El interrogatorio duró unos dos años. Argumentaba Mayoral en su defensa que lo que hizo fue por mofarse de los franceses, que tanto daño habían causado a los españoles, pero el Santo Oficio consideró la falsa administración de sacramentos y las suplantaciones y engaños para obtener dinero. En este país la iniciativa y la audacia nunca fue algo a valorar por parte de la autoridad de turno, sino más bien lo contrario.
Así y todo, Mayoral no recibió tormento, pero debido a la prolongada estancia en una celda insalubre contrajo la tuberculosis. El 6 de octubre de 1818 se le condenó a ser desterrado de la Península por espacio de cuatro años y enviado al hospital de Ceuta, con la obligación de confesar y comulgar durante los mencionados cuatro años en cada una de las grandes festividades litúrgicas. En 1820, con el advenimiento del Trienio Liberal, la Inquisición quedó disuelta y todos sus presos liberados. Mayoral, misérrimo, decepcionado y enfermo abandonó la prisión y ahí se pierde su pista...
¿Lograría volver a Salamanca donde esperaría reunirse de nuevo con su familia? No lo sé, pero rastreando los libros de difuntos de las parroquias de Salamanca me encontré con esto:
En los veintiséis días de el mes de enero de 1822 di sepultura eclesiástica a un hombre, por orden de la justicia real, que murió de repente y sin ser visto en casa de Antonio Parro, casa de posada; dixeron llamarse Francisco y ser del lugar de las casas del Sapo de este obispado; sin dar más razón de él en dicho mesón. Y para que conste lo firmo ut supra. Joseph Antonio Muñoz, cura párroco de la parroquia de Santiago de Salamanca.

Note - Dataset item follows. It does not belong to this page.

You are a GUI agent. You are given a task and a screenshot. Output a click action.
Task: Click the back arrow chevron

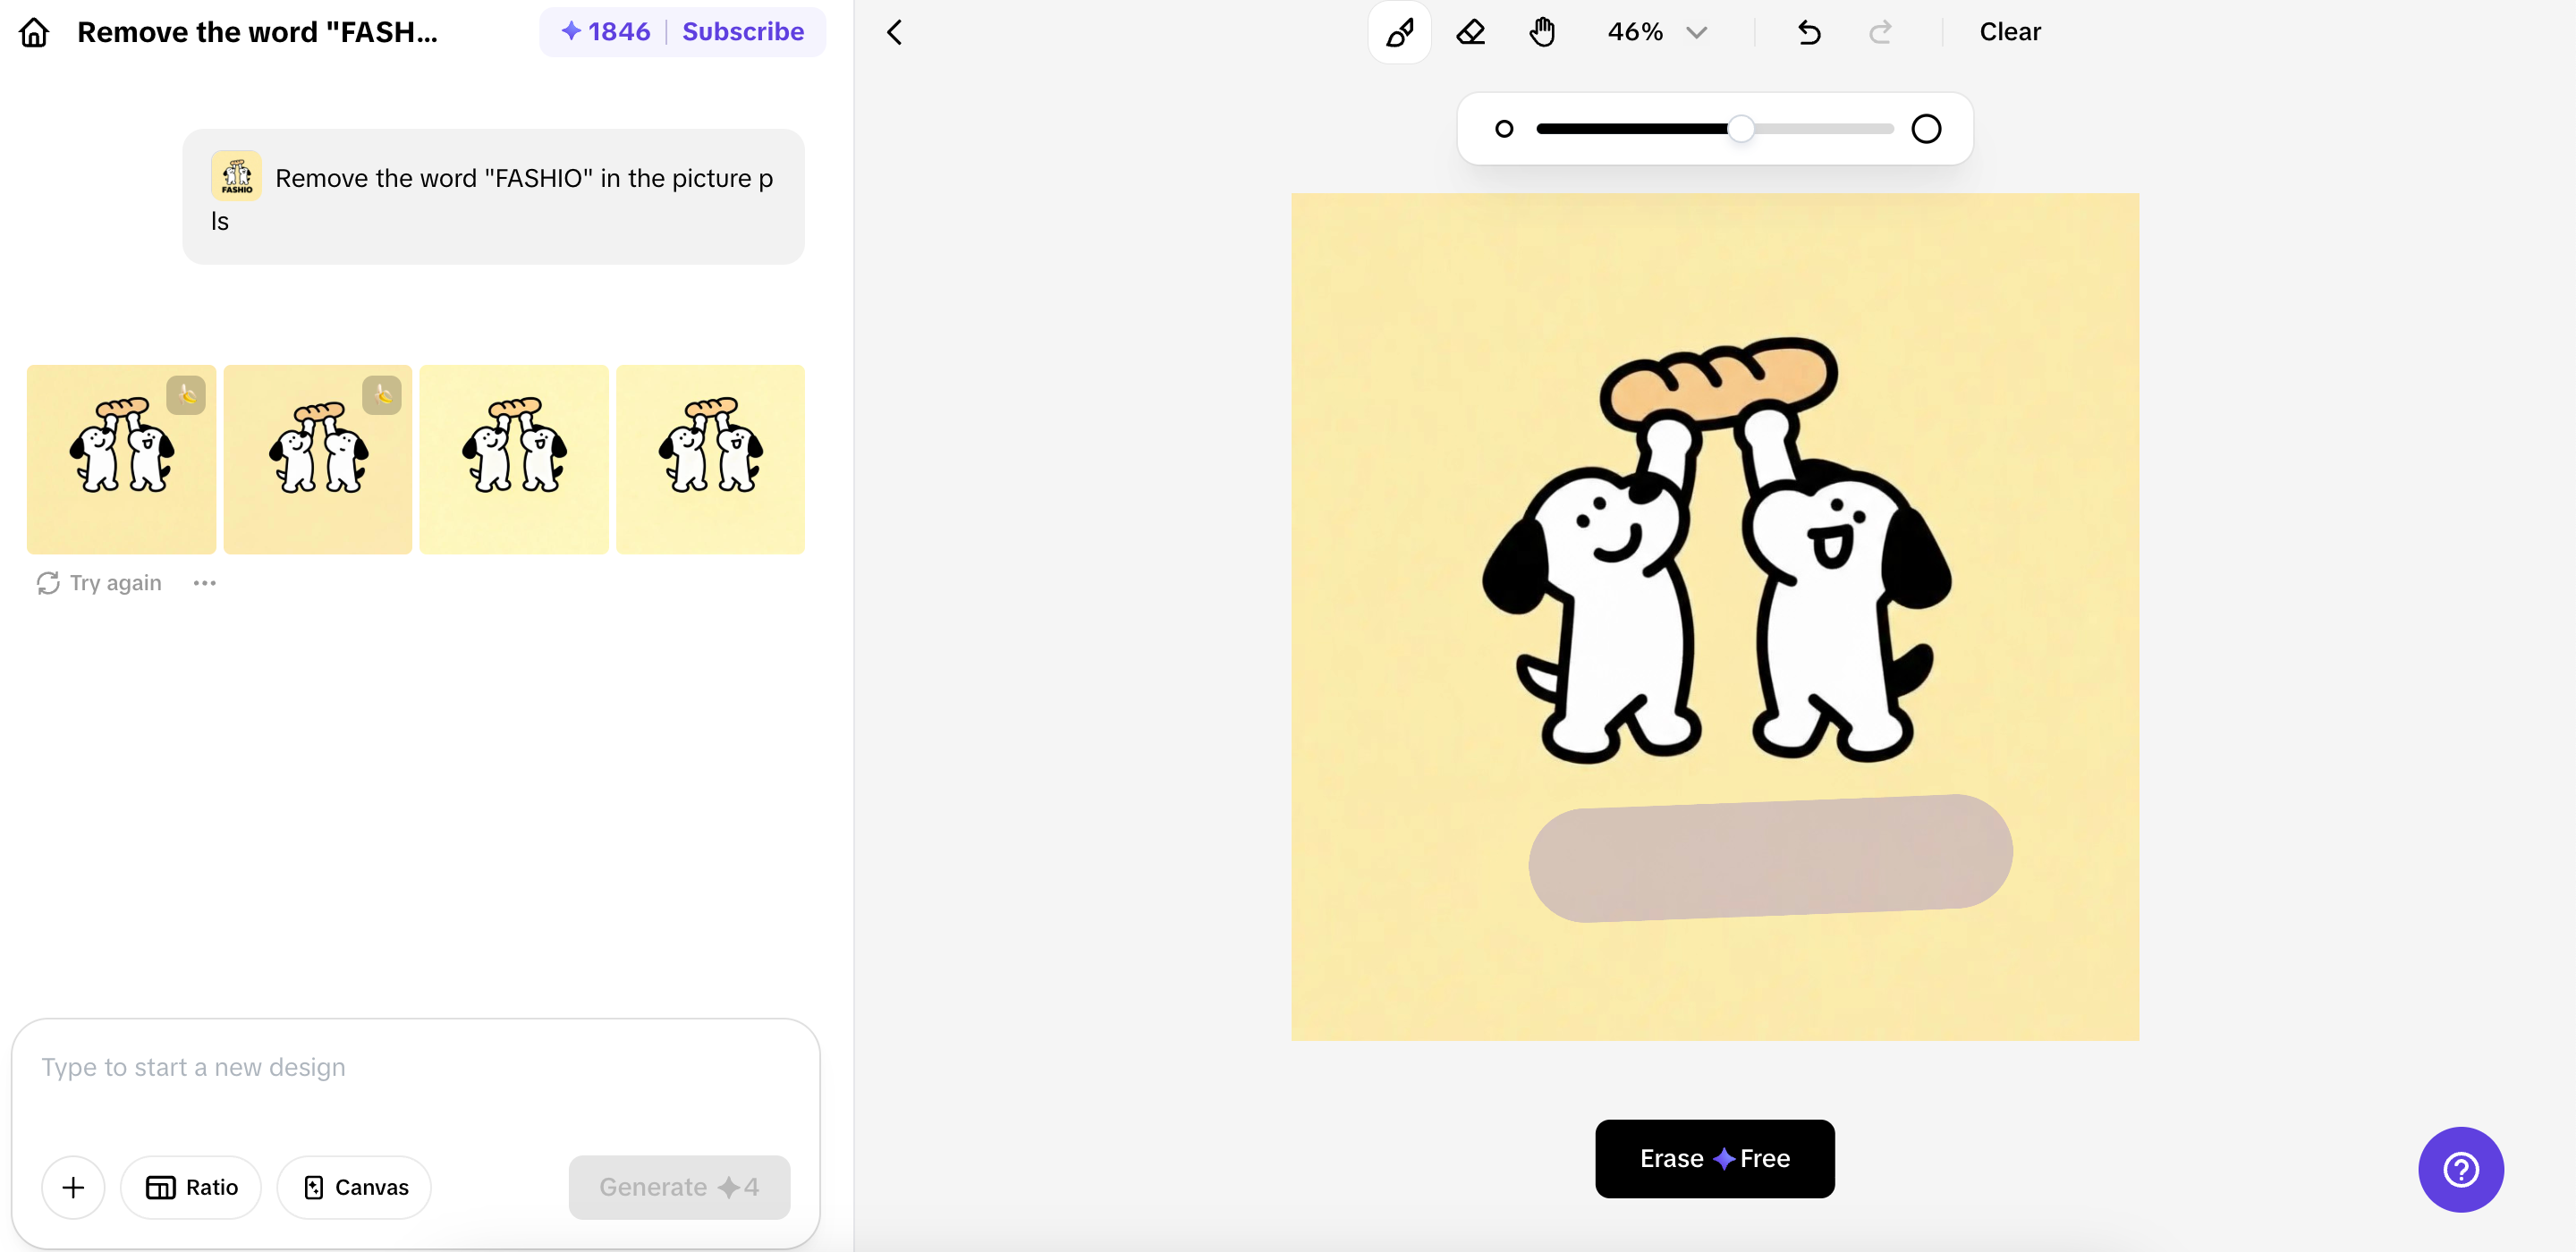[x=895, y=32]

¿Es posible que este hombre que muere en enero de 1822 en una posada salmantina sea Francisco Mayoral? Desde luego, lo que sí sabemos es que, si Mayoral logró llegar a Salamanca, aquí no encontró ni a su esposa ni a su padre, que habían muerto durante sus años de cautiverio en Francia y luego en España.
Las memorias de Mayoral se publicaron años después de finalizado el conflicto pero durante casi doscientos años se ha creído que esas memorias eran una ficción de corte picaresco. En el año 2008 la editorial Espuela de Plata (Sevilla) las ha vuelto a publicar en su colección "Vidas Pintorescas" con un interesantísimo estudio introductorio de Fernando Durán López.